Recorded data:
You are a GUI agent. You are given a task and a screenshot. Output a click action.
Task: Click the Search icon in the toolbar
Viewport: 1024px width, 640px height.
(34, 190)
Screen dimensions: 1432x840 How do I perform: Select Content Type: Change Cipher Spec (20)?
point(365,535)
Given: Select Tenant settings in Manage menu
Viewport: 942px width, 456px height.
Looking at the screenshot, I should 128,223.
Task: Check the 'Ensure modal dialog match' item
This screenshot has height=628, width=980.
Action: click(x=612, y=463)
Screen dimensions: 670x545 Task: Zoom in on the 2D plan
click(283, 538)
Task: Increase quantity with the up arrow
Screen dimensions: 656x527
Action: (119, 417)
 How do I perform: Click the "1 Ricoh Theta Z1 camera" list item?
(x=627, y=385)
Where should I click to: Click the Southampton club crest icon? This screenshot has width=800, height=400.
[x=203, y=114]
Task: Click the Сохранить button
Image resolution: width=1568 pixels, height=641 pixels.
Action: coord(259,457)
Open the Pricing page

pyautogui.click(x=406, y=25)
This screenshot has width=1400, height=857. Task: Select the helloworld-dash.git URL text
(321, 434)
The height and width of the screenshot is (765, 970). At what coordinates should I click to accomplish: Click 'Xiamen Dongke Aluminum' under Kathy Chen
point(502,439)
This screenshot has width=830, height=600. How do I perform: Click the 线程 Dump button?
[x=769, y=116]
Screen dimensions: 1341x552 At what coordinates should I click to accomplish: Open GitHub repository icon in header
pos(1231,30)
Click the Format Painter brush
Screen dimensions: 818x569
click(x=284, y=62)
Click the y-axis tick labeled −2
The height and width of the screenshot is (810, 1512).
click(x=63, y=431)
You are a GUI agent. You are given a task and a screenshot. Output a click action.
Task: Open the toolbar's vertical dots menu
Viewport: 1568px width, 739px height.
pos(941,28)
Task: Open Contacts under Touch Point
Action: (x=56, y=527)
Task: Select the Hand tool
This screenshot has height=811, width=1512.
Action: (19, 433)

**PROBLEM TO WORK ON**. I would like you to output every record exactly as written.

**TASK RESPONSE**.
You are a GUI agent. You are given a task and a screenshot. Output a click action.
Task: Click the Search icon in the toolbar
Viewport: 1024px width, 640px height.
(34, 190)
Screen dimensions: 1432x840 How do I perform: Select Content Type: Change Cipher Spec (20)?
point(365,535)
Given: Select Tenant settings in Manage menu
Viewport: 942px width, 456px height.
Looking at the screenshot, I should 128,223.
Task: Check the 'Ensure modal dialog match' item
This screenshot has height=628, width=980.
Action: click(x=612, y=463)
Screen dimensions: 670x545 Task: Zoom in on the 2D plan
click(283, 538)
Task: Increase quantity with the up arrow
Screen dimensions: 656x527
Action: (119, 417)
 How do I perform: Click the "1 Ricoh Theta Z1 camera" list item?
(x=627, y=385)
Where should I click to: Click the Southampton club crest icon? This screenshot has width=800, height=400.
[x=203, y=114]
Task: Click the Сохранить button
Image resolution: width=1568 pixels, height=641 pixels.
Action: coord(259,457)
Open the Pricing page

pyautogui.click(x=406, y=25)
This screenshot has width=1400, height=857. Task: Select the helloworld-dash.git URL text
(321, 434)
The height and width of the screenshot is (765, 970). At what coordinates should I click to accomplish: Click 'Xiamen Dongke Aluminum' under Kathy Chen
point(502,439)
This screenshot has width=830, height=600. How do I perform: Click the 线程 Dump button?
[x=769, y=116]
Screen dimensions: 1341x552 At what coordinates should I click to accomplish: Open GitHub repository icon in header
pos(1231,30)
Click the Format Painter brush
Screen dimensions: 818x569
click(x=284, y=62)
Click the y-axis tick labeled −2
The height and width of the screenshot is (810, 1512).
click(x=63, y=431)
You are a GUI agent. You are given a task and a screenshot. Output a click action.
Task: Open the toolbar's vertical dots menu
Viewport: 1568px width, 739px height.
pos(941,28)
Task: Open Contacts under Touch Point
Action: (x=56, y=527)
Task: Select the Hand tool
This screenshot has height=811, width=1512.
Action: (19, 433)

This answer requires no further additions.